══ Data supplied
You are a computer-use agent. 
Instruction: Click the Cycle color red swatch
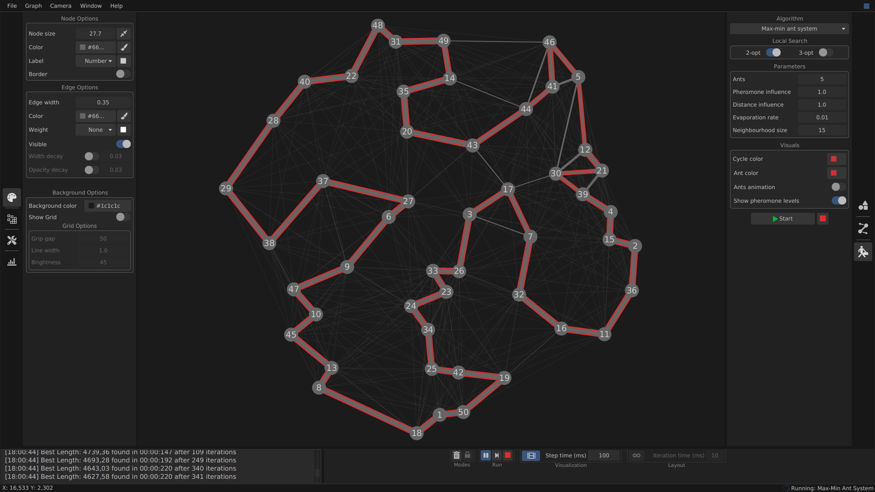[834, 159]
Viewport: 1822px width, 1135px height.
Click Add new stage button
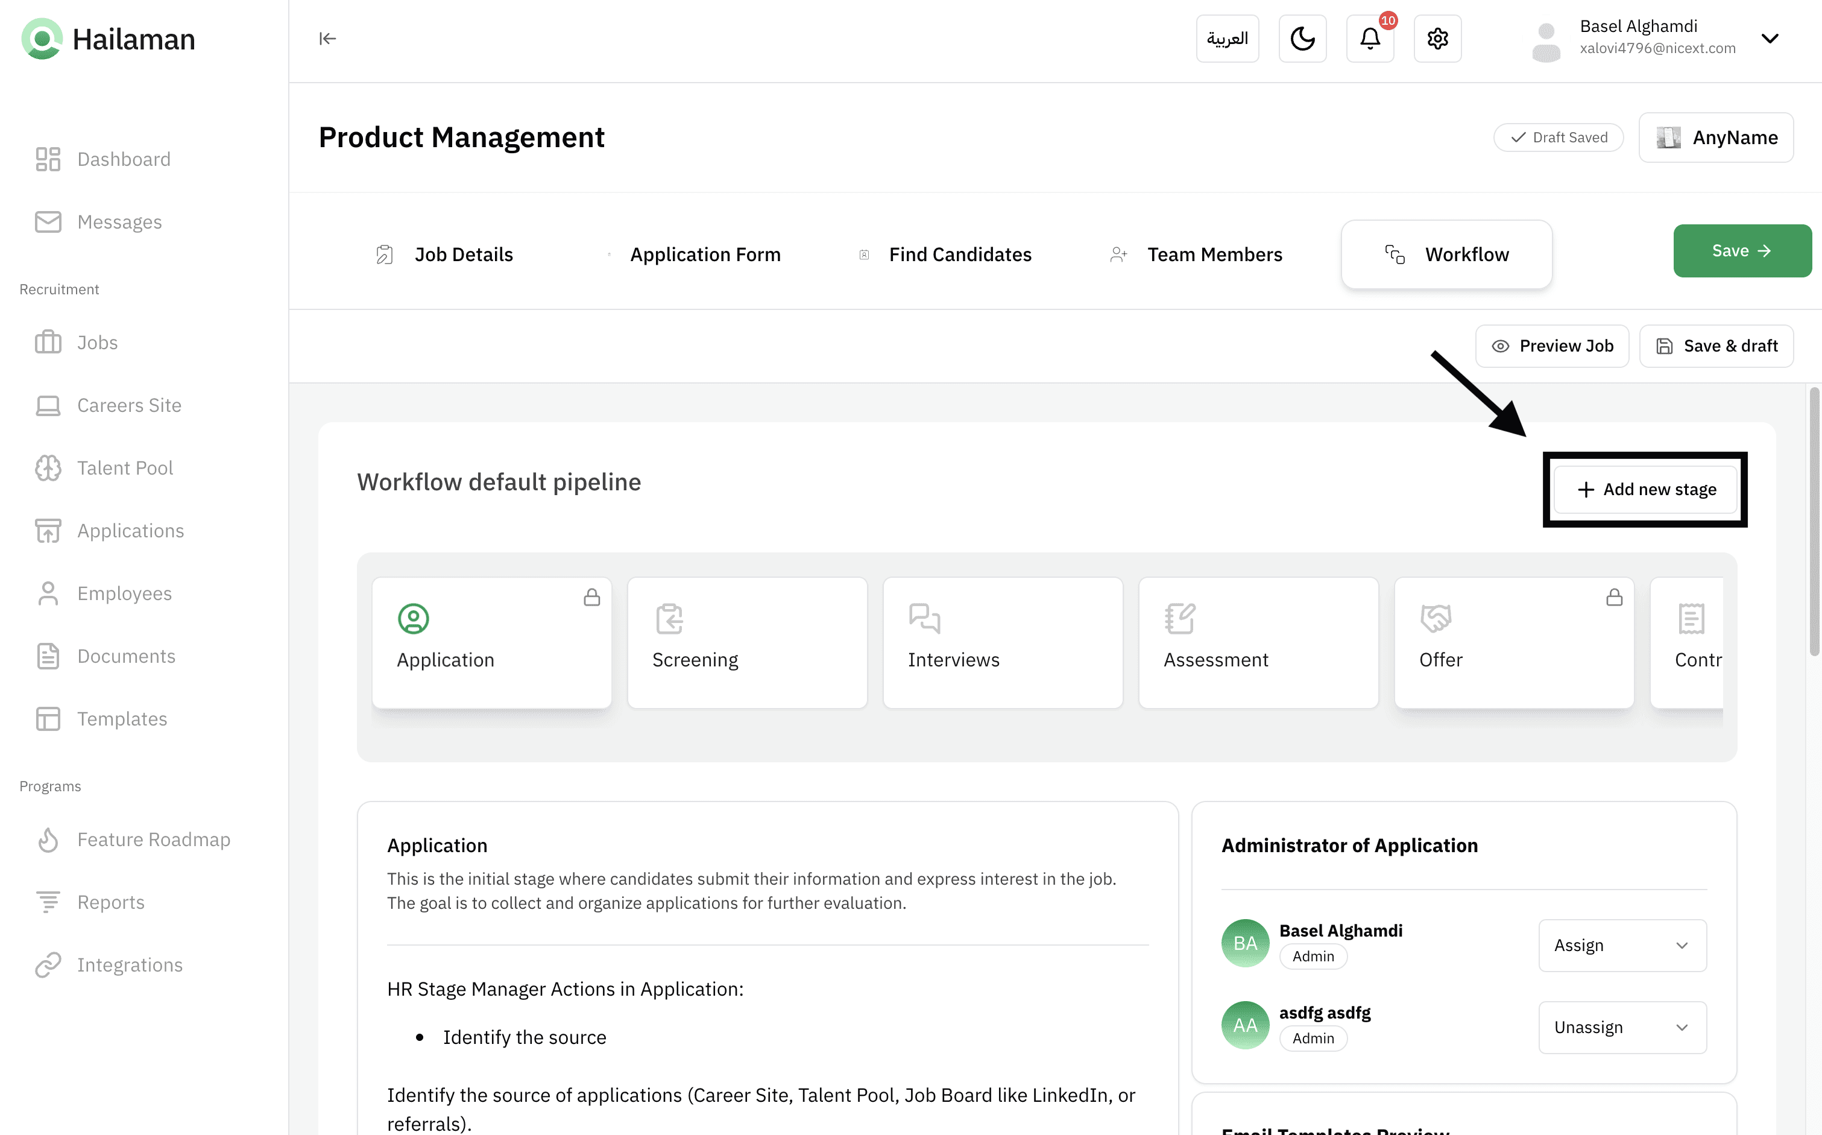(x=1646, y=489)
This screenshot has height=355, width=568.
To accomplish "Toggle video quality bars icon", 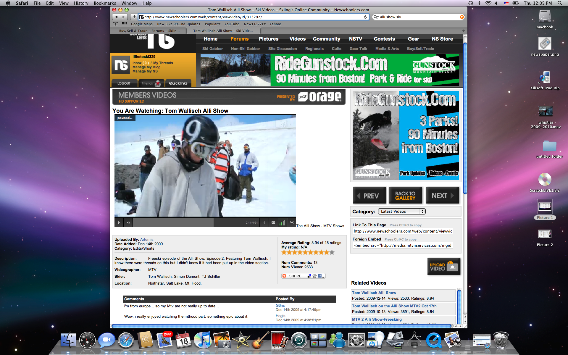I will (283, 223).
════
Check each line of the listing for "height". Show those that have it.

Viewport: 1822px width, 1135px height.
This screenshot has height=355, width=568.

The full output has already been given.